▶ What the exercise asks:
Carry over every entry exactly as it appears in the records.

▶ The input:

● ● ● ● ●

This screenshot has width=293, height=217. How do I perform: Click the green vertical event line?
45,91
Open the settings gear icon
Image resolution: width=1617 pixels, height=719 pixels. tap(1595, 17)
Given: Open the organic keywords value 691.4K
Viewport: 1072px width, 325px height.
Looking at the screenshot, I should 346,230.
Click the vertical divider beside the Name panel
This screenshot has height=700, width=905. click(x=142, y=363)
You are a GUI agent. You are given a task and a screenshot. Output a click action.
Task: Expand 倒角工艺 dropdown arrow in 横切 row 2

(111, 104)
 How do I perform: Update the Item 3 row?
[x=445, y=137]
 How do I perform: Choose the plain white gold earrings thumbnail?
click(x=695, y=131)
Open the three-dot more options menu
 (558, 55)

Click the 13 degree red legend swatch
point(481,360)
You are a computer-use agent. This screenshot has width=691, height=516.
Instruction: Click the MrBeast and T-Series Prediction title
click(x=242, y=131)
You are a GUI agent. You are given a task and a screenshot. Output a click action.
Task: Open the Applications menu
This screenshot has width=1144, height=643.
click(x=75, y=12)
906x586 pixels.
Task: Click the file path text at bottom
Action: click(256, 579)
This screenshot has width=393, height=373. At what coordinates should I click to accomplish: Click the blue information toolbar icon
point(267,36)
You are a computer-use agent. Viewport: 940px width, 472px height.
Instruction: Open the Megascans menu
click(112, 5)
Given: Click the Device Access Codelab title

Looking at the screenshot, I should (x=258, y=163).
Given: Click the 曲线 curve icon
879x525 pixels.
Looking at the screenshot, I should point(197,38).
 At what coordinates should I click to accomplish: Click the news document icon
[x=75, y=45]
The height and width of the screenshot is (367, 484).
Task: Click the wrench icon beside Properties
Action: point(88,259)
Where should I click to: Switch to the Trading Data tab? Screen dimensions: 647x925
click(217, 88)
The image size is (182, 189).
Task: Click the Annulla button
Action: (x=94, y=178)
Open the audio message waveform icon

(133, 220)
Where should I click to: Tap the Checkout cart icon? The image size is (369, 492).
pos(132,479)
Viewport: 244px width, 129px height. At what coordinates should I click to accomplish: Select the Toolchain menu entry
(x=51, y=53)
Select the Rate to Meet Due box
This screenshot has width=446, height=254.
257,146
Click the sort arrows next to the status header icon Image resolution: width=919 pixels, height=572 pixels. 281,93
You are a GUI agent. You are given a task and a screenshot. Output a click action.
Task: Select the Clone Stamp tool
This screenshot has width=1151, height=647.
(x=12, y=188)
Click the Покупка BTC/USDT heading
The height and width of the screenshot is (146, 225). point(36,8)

● ● ● ● ●

▶ Output below:
This screenshot has width=293, height=217. How do I perform: Click the green vertical event line?
45,91
Open the settings gear icon
Image resolution: width=1617 pixels, height=719 pixels. tap(1595, 17)
Given: Open the organic keywords value 691.4K
Viewport: 1072px width, 325px height.
Looking at the screenshot, I should 346,230.
Click the vertical divider beside the Name panel
This screenshot has height=700, width=905. click(x=142, y=363)
You are a GUI agent. You are given a task and a screenshot. Output a click action.
Task: Expand 倒角工艺 dropdown arrow in 横切 row 2

(111, 104)
 How do I perform: Update the Item 3 row?
[x=445, y=137]
 How do I perform: Choose the plain white gold earrings thumbnail?
click(x=695, y=131)
Open the three-dot more options menu
 (558, 55)

Click the 13 degree red legend swatch
point(481,360)
You are a computer-use agent. This screenshot has width=691, height=516.
Instruction: Click the MrBeast and T-Series Prediction title
click(x=242, y=131)
You are a GUI agent. You are given a task and a screenshot. Output a click action.
Task: Open the Applications menu
This screenshot has width=1144, height=643.
click(x=75, y=12)
906x586 pixels.
Task: Click the file path text at bottom
Action: click(256, 579)
This screenshot has width=393, height=373. At what coordinates should I click to accomplish: Click the blue information toolbar icon
point(267,36)
You are a computer-use agent. Viewport: 940px width, 472px height.
Instruction: Open the Megascans menu
click(112, 5)
Given: Click the Device Access Codelab title

Looking at the screenshot, I should (x=258, y=163).
Given: Click the 曲线 curve icon
879x525 pixels.
Looking at the screenshot, I should point(197,38).
 At what coordinates should I click to accomplish: Click the news document icon
[x=75, y=45]
The height and width of the screenshot is (367, 484).
Task: Click the wrench icon beside Properties
Action: point(88,259)
Where should I click to: Switch to the Trading Data tab? Screen dimensions: 647x925
click(217, 88)
The image size is (182, 189).
Task: Click the Annulla button
Action: (x=94, y=178)
Open the audio message waveform icon

(133, 220)
Where should I click to: Tap the Checkout cart icon? The image size is (369, 492).
pos(132,479)
Viewport: 244px width, 129px height. At what coordinates should I click to accomplish: Select the Toolchain menu entry
(x=51, y=53)
Select the Rate to Meet Due box
This screenshot has width=446, height=254.
257,146
Click the sort arrows next to the status header icon Image resolution: width=919 pixels, height=572 pixels. 281,93
You are a GUI agent. You are given a task and a screenshot. Output a click action.
Task: Select the Clone Stamp tool
This screenshot has width=1151, height=647.
(x=12, y=188)
Click the Покупка BTC/USDT heading
The height and width of the screenshot is (146, 225). point(36,8)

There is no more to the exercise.